Fact of the matter is, you have no idea what the SDMB would say about this. None.
Wow, that’s a lot of power you attribute to Don Imus’ words. Understand that it is the Sharptons and Jacksons of the world with the media and their “continuing coverage” of this incident that has overshadowed the girls achievement. Without them, Imus and his ignorent comments would have been quietly ignored.
Well, I would submit that you don’t have to listen to his radio program if you don’t like what he says. Ultimately his producers will decide if he has turned off enough people to make his show unprofitable.
That’s the problem with people. They’re all for free speech as long as they are only hearing things they like to hear. “I don’t believe in censorship.
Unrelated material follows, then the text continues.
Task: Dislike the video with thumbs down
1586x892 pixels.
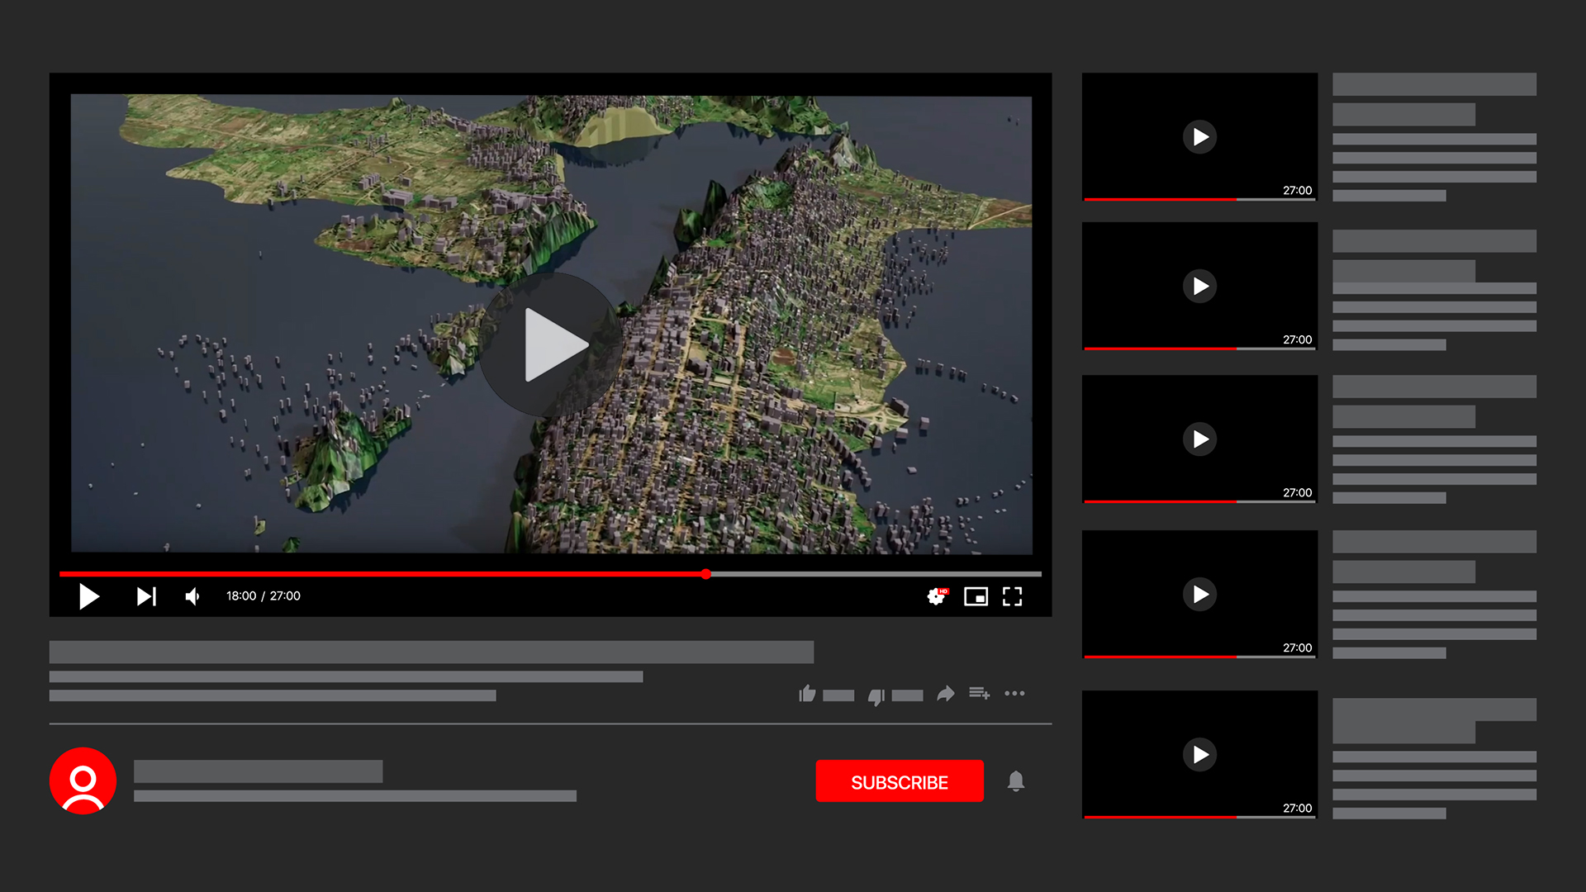Action: [x=876, y=696]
I think Don Imus should be perfectly free to say whatever he wants. But I don’t understand why he has to say whatever he wants on the radio.” The answer to that is we DO want the people to decide what goes over the airwaves, not just the people we agree with. We don’t want the government legislating it.
Except now my right to IGNORE both Don Imus and Rutgers Women’s Basketball - two things I care nothing about - has been taken away. Now I have to see it on every damn station.